Soccer Data Landscape
Navigating Soccer Data Sources
Soccer analytics requires quality data. This guide explores the major data providers, from free open datasets to premium professional services, helping you choose the right sources for your projects.
Free & Open Data Sources
StatsBomb Open Data
Best for: Learning, research, portfolio projects
What's Included:
- 7+ competitions (World Cups, Champions League, NWSL, etc.)
- Detailed event data with 360-degree context
- 3,000+ matches spanning multiple seasons
- Player pressure events and freeze frames
- Complete match lineups and formations
Data Quality:
Industry-leading quality with 3,500+ event types. Each event includes:
- Precise x,y coordinates
- Timestamp (minute, second, millisecond)
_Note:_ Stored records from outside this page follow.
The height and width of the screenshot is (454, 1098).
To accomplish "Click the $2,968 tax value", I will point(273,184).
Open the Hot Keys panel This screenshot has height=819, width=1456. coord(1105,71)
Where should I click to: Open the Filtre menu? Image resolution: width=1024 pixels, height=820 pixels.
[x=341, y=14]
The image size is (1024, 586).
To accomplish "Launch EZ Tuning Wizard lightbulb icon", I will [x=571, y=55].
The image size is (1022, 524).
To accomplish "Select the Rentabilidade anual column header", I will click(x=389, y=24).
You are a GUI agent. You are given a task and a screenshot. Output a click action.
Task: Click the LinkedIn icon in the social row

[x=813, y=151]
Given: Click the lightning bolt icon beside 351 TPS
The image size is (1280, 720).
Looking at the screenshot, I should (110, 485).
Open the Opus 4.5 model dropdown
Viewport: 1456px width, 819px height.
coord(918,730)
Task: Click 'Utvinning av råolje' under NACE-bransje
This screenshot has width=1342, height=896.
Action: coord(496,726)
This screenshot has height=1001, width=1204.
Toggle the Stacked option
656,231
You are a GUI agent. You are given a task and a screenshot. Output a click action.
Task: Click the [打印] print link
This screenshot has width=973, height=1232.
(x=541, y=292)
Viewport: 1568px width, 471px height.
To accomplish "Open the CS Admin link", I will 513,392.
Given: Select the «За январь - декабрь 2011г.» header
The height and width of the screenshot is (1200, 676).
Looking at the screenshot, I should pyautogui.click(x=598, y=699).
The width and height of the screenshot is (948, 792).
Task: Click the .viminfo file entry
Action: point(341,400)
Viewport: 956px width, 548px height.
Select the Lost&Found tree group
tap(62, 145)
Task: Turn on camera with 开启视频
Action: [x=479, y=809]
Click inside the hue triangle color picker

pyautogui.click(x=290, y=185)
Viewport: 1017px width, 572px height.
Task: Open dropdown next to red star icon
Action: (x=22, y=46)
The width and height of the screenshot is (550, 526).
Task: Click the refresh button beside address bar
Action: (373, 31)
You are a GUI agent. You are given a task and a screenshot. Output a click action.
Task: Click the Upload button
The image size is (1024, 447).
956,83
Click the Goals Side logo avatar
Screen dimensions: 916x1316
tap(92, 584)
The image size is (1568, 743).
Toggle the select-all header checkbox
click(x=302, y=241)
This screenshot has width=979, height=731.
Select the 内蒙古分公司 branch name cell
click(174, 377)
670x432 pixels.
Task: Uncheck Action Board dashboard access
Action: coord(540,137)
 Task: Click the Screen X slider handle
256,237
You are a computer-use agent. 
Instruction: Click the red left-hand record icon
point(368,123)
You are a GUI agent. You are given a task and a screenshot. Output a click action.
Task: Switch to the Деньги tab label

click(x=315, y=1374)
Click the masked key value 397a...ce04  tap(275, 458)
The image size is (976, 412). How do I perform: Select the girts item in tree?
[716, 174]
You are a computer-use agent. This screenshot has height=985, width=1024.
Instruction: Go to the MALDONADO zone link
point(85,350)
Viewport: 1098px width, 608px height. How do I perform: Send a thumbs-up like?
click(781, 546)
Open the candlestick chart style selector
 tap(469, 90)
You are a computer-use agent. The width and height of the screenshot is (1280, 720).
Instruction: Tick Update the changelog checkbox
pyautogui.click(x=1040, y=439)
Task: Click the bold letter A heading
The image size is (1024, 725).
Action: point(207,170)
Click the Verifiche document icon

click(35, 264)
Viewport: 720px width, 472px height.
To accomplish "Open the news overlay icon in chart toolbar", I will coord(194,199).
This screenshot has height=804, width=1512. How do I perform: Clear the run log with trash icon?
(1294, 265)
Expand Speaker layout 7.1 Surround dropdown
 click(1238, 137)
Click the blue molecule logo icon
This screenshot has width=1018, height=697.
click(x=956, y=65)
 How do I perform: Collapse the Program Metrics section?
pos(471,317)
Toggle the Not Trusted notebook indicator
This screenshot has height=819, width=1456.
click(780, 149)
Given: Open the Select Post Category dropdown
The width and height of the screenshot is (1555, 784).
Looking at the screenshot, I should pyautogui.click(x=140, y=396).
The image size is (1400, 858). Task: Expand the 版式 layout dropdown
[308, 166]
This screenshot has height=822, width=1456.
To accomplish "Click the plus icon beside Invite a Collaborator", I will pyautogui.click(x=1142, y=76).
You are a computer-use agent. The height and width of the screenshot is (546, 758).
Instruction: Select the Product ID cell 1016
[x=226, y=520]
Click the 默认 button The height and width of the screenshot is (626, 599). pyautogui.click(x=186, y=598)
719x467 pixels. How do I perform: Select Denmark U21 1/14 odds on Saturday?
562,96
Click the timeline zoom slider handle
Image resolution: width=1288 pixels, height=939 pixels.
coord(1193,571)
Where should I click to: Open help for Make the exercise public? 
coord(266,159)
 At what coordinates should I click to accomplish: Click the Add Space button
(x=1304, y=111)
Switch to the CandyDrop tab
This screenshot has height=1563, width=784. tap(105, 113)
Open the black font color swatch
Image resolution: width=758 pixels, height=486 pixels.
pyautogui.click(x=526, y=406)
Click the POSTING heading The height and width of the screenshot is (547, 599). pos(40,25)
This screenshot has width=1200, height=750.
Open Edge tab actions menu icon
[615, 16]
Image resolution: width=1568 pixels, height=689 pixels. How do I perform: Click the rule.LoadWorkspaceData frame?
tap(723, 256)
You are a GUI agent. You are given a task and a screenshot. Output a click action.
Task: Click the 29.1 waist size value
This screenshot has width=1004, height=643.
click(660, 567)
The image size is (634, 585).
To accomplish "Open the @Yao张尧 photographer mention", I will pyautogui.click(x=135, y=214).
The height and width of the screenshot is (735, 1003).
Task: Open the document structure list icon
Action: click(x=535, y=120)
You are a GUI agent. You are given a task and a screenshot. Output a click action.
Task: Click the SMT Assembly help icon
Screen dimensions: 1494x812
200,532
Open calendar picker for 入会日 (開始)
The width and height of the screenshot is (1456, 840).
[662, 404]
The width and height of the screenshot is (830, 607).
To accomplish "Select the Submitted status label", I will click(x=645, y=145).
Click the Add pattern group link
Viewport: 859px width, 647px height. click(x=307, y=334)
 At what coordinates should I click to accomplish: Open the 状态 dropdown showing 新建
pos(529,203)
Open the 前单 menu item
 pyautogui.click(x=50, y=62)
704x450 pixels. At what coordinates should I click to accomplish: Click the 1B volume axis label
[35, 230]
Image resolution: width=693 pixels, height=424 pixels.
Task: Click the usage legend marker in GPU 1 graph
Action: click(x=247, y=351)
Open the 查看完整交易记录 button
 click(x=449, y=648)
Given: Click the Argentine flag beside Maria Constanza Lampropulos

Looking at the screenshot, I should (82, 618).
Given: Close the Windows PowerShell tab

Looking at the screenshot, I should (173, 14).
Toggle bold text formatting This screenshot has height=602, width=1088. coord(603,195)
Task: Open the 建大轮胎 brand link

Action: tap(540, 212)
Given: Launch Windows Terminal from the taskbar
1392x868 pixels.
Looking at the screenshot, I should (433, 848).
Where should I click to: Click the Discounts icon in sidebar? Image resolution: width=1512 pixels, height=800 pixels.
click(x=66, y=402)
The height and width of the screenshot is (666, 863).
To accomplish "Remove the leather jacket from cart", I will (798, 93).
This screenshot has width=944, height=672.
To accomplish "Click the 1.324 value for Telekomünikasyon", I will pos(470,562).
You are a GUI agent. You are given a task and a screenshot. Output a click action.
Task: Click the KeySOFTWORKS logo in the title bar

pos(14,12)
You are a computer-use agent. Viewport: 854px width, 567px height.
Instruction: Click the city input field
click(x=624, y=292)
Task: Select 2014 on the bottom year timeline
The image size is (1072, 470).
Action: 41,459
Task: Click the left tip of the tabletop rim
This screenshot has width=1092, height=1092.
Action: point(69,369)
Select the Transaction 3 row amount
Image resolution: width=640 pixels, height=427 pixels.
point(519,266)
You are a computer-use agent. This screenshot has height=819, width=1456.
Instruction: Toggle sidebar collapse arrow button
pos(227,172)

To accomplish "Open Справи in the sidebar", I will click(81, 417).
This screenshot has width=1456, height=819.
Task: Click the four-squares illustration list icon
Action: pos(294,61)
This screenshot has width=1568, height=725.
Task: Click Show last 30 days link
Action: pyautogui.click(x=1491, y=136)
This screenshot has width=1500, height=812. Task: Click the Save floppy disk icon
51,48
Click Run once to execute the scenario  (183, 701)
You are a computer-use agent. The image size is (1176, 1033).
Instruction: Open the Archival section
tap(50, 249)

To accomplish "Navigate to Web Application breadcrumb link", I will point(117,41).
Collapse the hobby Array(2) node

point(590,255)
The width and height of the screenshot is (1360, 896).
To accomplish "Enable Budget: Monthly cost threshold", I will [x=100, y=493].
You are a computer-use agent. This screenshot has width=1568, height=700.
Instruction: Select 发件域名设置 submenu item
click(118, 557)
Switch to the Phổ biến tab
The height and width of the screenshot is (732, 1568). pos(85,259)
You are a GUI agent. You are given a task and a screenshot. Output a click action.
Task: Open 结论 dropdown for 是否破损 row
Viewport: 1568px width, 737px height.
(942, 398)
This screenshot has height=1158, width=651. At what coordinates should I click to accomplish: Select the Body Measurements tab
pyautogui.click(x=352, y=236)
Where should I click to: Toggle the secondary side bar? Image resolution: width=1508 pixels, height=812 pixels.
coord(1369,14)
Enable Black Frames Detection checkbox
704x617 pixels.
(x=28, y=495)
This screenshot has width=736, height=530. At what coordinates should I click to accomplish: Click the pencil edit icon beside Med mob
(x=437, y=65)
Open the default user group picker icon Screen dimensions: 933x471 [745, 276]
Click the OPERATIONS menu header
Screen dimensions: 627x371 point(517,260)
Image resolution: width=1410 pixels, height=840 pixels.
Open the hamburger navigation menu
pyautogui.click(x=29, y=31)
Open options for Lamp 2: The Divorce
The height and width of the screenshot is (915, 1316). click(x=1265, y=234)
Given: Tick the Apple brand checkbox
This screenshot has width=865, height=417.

- Player and team information
- Event outcome and technique
- Contextual information (pressure, body part, etc.)
Python: Loading StatsBomb Data
from statsbombpy import sb
import pandas as pd
# List available competitions
competitions = sb.competitions()
print("Available Competitions:")
print(competitions[['competition_name', 'season_name']])
# Get matches from a competition
# FIFA World Cup 2018
matches = sb.matches(competition_id=43, season_id=3)
print(f"\nFound {len(matches)} matches")
# Load events from a specific match
# Example: France vs Croatia Final
match_id = 8658 # World Cup 2018 Final
events = sb.events(match_id=match_id)
print(f"\nLoaded {len(events)} events")
print("\nEvent types:")
print(events['type'].value_counts())
# Get all passes from the match
passes = events[events['type'] == 'Pass'].copy()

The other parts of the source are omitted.